Wholly unrelenting and uncensored, Hungarian writer-director Arpad Sopsits’ Strangled (A Martfüi Rém, in its native translation) is a true crime neo-noir that rarely lets up. Strangled effectively transposes the real-life murders in Martfü into an expansive and winding narrative that spans a decade.

In 1957, Akos Reti (Gabor Jeszberenyi) pleads guilty to the murder of his ex-lover, a shoe factory worker, when she is found dead on her route home one evening. Given a 25-year prison sentence, a fate he himself deems worse than death, the case seems all but concluded; until similar murders crop up almost a decade later, in 1964, and it’s up to detectives Bota and Szirmai (Zsolt Anger and Peter Barnai) to solve the mystery. What follows is anything but expected, yet deeply intriguing and shocking all the same.
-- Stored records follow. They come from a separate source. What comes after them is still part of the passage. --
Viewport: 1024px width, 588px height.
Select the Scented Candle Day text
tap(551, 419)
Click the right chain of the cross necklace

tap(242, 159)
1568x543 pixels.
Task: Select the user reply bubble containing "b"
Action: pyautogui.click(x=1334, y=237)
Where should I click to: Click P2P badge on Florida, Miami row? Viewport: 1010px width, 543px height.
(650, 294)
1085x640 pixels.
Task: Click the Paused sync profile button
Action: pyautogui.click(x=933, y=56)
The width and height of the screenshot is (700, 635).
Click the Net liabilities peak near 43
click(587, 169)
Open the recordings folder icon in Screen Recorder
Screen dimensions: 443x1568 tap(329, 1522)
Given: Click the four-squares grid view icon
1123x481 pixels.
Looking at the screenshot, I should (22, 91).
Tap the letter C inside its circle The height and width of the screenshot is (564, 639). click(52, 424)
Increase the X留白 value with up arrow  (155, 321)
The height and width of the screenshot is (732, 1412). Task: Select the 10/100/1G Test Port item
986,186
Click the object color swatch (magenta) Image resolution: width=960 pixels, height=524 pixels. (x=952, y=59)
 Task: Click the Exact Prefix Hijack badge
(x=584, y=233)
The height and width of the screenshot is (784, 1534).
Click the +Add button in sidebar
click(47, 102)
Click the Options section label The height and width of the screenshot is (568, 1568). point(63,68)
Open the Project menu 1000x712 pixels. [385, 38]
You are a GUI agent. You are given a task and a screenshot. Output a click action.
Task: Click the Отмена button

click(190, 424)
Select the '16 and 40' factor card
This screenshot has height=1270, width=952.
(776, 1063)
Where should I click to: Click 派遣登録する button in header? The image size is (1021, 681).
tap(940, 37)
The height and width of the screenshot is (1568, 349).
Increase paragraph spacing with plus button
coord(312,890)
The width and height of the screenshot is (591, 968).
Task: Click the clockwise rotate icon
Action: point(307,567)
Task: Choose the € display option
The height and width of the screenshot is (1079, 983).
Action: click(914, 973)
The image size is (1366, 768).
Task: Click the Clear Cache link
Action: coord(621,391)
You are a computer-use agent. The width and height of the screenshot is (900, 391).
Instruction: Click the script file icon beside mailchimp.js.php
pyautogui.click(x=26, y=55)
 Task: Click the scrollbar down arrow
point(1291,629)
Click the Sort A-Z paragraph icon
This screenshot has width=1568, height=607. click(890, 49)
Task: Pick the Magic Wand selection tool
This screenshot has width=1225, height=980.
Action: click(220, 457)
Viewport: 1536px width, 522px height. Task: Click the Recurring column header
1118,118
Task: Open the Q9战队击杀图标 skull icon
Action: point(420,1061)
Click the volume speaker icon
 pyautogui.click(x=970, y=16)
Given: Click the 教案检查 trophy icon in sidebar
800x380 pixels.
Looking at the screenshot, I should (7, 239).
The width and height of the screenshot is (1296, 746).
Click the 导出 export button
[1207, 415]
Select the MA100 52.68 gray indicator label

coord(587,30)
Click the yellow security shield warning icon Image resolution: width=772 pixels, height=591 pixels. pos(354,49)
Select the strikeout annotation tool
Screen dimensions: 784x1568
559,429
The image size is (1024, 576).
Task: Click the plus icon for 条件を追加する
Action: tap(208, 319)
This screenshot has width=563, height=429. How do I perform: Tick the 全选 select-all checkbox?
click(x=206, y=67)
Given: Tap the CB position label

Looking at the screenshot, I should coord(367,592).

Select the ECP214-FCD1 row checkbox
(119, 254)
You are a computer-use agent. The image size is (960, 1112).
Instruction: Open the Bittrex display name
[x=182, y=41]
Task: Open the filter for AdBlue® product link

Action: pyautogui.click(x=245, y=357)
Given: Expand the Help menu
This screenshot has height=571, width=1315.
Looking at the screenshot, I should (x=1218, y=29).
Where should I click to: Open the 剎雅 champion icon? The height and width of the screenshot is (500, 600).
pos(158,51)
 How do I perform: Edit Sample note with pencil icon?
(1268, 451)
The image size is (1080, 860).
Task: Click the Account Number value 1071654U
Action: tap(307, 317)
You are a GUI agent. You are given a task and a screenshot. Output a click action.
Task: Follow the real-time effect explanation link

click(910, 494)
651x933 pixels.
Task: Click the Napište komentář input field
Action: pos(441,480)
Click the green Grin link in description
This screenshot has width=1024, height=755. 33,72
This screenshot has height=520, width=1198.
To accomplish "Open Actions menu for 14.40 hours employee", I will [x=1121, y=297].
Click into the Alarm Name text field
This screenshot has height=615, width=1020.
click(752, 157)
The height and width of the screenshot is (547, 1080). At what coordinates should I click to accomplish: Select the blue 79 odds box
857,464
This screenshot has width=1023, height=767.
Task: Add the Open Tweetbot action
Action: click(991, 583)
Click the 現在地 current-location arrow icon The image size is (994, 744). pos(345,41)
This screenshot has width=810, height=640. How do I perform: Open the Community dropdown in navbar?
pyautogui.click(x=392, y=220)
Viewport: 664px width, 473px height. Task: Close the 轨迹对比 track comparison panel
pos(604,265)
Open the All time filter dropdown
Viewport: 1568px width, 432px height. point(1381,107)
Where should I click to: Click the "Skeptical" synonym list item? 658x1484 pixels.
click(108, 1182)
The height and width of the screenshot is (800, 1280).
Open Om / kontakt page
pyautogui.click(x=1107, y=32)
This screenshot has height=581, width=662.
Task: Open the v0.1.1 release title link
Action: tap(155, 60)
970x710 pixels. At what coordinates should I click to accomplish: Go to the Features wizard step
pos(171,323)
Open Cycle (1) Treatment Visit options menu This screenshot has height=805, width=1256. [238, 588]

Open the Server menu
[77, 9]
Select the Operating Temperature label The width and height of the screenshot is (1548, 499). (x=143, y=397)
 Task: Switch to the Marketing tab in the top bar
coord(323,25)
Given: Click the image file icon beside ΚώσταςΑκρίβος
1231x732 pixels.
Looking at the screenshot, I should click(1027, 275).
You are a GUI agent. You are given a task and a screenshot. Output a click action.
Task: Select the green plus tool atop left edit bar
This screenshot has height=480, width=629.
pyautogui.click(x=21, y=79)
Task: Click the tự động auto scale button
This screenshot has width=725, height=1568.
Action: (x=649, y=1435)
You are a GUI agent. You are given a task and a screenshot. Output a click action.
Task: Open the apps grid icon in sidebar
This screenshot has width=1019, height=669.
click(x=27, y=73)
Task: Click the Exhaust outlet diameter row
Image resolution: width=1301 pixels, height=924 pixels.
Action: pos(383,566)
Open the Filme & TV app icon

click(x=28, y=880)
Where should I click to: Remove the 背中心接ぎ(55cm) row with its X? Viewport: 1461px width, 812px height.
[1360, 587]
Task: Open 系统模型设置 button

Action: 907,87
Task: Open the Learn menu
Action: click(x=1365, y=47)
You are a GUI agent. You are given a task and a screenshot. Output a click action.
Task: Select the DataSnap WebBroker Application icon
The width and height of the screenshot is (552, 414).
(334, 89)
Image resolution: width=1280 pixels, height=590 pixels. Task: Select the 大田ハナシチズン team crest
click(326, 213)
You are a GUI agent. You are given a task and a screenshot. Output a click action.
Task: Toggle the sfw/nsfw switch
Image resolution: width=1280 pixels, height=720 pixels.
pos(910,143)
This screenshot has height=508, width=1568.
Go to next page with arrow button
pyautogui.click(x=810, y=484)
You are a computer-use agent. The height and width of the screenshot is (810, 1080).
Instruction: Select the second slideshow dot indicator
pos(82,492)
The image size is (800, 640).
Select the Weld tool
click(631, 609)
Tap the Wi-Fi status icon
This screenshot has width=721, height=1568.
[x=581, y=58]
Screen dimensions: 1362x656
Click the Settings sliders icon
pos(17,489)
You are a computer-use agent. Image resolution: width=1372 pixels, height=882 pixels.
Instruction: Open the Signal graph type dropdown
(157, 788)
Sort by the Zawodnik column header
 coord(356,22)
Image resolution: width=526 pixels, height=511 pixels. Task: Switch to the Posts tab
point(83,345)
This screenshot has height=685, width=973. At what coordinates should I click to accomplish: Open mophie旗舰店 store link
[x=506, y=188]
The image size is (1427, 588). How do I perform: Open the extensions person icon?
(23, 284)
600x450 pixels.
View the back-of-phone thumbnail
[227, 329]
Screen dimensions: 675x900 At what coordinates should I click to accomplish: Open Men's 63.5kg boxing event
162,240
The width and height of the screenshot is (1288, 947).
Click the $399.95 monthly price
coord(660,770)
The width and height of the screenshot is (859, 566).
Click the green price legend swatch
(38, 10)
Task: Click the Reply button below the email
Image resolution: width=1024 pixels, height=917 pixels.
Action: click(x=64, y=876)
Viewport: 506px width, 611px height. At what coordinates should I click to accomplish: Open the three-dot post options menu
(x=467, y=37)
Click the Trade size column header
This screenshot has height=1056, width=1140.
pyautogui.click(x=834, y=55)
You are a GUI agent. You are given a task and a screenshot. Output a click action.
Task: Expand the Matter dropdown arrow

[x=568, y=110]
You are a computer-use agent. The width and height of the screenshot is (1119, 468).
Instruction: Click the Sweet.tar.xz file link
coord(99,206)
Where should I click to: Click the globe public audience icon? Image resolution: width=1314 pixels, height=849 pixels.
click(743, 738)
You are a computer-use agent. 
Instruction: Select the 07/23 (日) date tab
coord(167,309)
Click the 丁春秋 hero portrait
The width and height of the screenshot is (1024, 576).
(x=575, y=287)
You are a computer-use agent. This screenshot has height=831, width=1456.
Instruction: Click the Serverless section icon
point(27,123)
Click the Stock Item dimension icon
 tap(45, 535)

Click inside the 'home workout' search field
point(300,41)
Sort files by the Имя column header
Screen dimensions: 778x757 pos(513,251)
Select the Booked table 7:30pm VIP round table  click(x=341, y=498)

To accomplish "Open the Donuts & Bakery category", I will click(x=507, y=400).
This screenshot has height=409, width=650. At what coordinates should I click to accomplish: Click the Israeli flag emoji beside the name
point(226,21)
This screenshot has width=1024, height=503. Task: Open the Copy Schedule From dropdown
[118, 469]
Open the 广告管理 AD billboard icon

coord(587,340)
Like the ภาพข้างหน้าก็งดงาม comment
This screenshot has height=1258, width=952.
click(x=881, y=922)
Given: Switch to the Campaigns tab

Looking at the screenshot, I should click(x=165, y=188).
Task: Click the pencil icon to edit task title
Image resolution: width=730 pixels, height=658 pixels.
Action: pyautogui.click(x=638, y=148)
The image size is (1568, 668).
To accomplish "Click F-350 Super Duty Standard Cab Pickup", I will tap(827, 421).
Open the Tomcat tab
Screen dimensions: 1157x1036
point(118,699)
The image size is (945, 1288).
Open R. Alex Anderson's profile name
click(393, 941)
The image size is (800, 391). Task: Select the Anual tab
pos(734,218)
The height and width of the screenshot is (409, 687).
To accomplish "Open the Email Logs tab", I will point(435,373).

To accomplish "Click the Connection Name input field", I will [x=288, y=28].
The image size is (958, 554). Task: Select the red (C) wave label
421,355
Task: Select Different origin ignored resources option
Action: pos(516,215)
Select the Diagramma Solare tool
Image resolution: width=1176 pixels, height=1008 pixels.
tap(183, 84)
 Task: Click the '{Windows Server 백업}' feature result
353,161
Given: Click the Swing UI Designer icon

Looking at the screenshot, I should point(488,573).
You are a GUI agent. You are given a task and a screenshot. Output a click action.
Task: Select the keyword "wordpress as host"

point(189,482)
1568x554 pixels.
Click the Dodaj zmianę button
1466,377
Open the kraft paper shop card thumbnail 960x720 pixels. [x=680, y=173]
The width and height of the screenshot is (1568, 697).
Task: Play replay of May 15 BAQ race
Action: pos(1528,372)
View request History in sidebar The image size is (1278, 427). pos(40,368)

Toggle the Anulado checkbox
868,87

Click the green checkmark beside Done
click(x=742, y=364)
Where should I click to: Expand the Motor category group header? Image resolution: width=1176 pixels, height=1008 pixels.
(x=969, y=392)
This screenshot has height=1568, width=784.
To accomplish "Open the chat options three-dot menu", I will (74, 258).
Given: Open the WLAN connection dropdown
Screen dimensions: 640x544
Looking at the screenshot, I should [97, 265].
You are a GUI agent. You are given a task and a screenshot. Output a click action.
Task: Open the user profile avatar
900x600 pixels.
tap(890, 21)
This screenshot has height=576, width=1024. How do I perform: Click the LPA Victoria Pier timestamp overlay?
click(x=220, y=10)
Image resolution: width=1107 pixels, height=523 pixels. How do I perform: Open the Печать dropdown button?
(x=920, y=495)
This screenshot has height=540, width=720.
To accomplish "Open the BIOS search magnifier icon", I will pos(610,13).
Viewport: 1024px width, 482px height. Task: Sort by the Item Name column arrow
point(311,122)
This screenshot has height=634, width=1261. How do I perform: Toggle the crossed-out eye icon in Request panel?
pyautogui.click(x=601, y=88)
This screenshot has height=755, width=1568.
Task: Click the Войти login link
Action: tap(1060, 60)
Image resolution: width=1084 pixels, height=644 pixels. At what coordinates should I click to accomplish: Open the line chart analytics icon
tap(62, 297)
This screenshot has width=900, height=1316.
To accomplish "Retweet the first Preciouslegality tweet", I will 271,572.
The murder scenes are undoubtedly effective, never stepping into gratuity despite its insistence on showing every depraved detail of the killer’s escapades. The camerawork really shines here, with Sopsits choosing to leave details just out of frame that make what is kept in all the more horrifying. The killer’s victims carry the film’s emotional weight; the dramatic irony at play as the audience see them lured to their deaths is just as gut-wrenching every time it occurs. The depravity of these scenes serves to bolster the viewer’s sympathies for the falsely imprisoned Akos, who’s own storyline is not for the squeamish.

A topsy-turvy mystery and some arresting visuals in a narrative that doesn’t pull any punches make Strangled well worth the watch – just make sure you’re in the right mood for it. What catharsis the film does provide in its closing moments is bittersweet, and ensures its story will stay with viewers well past the closing credits.

RATING: 4/5  


INFORMATION

CAST: Gabor Jeszberenyi, Károly Hajduk, Zsolt Anger, Peter Barnai

DIRECTOR: Arpad Sopsits

WRITER: Arpad Sopsits

SYNOPSIS: Based on real-life events, this psycho-thriller is set in the provincial Hungary of the 1960s, when a series of atrocious murders shocked the small town of Martfü.